Whether it be Liggins, Iman Shumpert, or J.R. Smith, the Cavs just needed someone to free up Kyrie defensively, and any added production was icing on the cake. Swap out Kyrie for Isaiah Thomas and J.R. Smith for Dwyane Wade and the dynamic changes completely.

Neglecting that Thomas will be out at least until Christmas with a hip injury, the trade-off from Kyrie to Isaiah is not one to one. There is no precedent for an All-NBA point guard on the best team in the conference being traded to the second-best team in the conference and demoted to the second option.

Brad Stevens got everything he could out of Isaiah, with the five-footer ranking top 10 in the NBA in both usage and PER. If Ty Lue is still the same Ty Lue from last season, then he is going to stick to his guns and primarily use Thomas in isolation situations.

Last year, the Cleveland Cavaliers led the NBA in total isolation possessions with 1051 possessions. That is 122 more possessions, nearly a game’s worth of isolation possessions more than the next team, the Los Angeles Clippers. Ty Lue doesn’t mind pounding the rock, but that is the antithesis of what the Boston Celtics did last year ranking second behind the Philadelphia 76ers in total passes made with 325 per game. Without a complete training camp and a preseason to assimilate to this new style of play, I.T. won’t be the King of the Fourth like he was last season in crunch time.

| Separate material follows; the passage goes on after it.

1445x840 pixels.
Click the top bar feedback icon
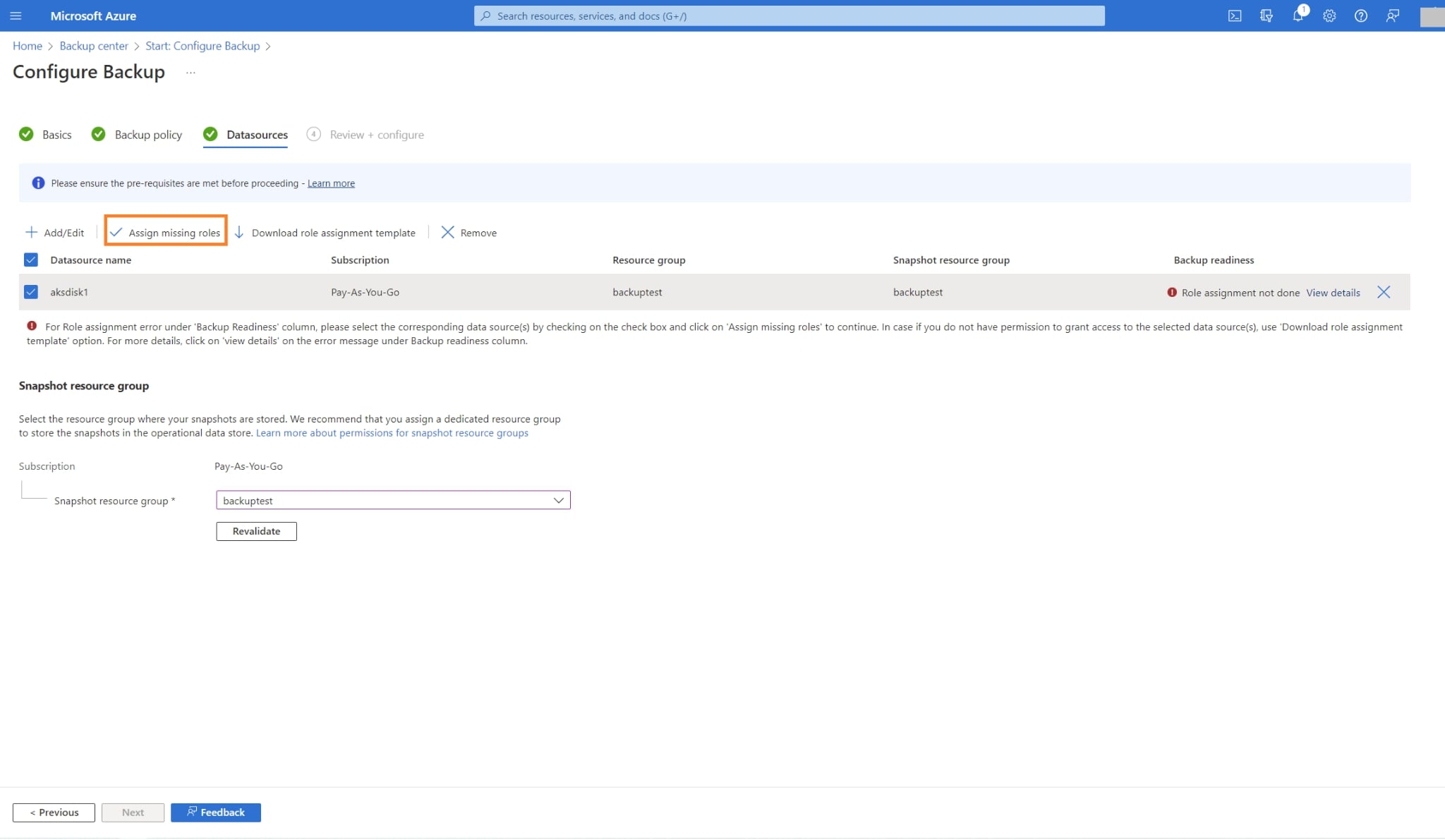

Crunch has been the sound Derrick Rose’s knees make each time he makes one of his violent two-footed leaps towards the basket. It is a continuing theme ever since his season-ending ACL injury in 2012. However, for at least a season with the Knicks, Rose showed flashes of his former self. Playing the most minutes per game (32.5) since his first fateful injury, Rose posted highs in points (18) and field goal percentage (47%), while taking the fewest amount of shots since his rookie season (15.3). Maybe the Cavs saw his efficient play as a precursor to him sharing the court with Lebron, Love, and a traded Kyrie Irving. However, his lack of shooting where it counts should make LeBron scratch his hairline.

The Chicago native Rose was the worst starting point guard regarding three-point percentage, shooting 21% from behind the arc last season. 40 more attempts would have qualified him for the all-time worst shooting season lead by the man that will be guarding Rose opening night, Marcus Smart.

For the Cavs, it’s debatable what is more discouraging: the fact that Rose only took 60 threes playing the point guard position in 2017 or the fact that he made less than a quarter of those that he took. Either way, Rose is a spacing nightmare on a team that if it weren’t for the historic pace of the Houston Rockets, would have led the NBA in three-point attempts in 2016-17.

Who said you had to be a decent three-point shooter to be a great player? Look at Dwyane Wade, 3-time NBA Champion, Finals MVP, and a career 29% from three-point range. Wade can overcome his lack of outside shooting with timely cutting and his nose for offensive rebounds. However, the Cavs will have to devise a plan as to how they will defend on the perimeter with Wade carrying the burdens of both Rose and Thomas on the defensive end.

The Flash D-Wade was a ball-hawking defender that had the speed and athleticism to stay in front of quicker guards and enough strength to hold up bigger small forwards. Father Prime D-Wade has shown a lack of speed that he’ll need defending quicker point guards and lack of effort to get around ball screens.

If defense becomes an issue for the Cavs, then they will be forced to either go back to Smith in the starting lineup or play him over Wade in crunch time which can’t be good for the “Lebron don’t go to LA” campaign in Cleveland. Either way, the Cavs have major concerns that need to be addressed this season if they want to still be in the same class as Golden State.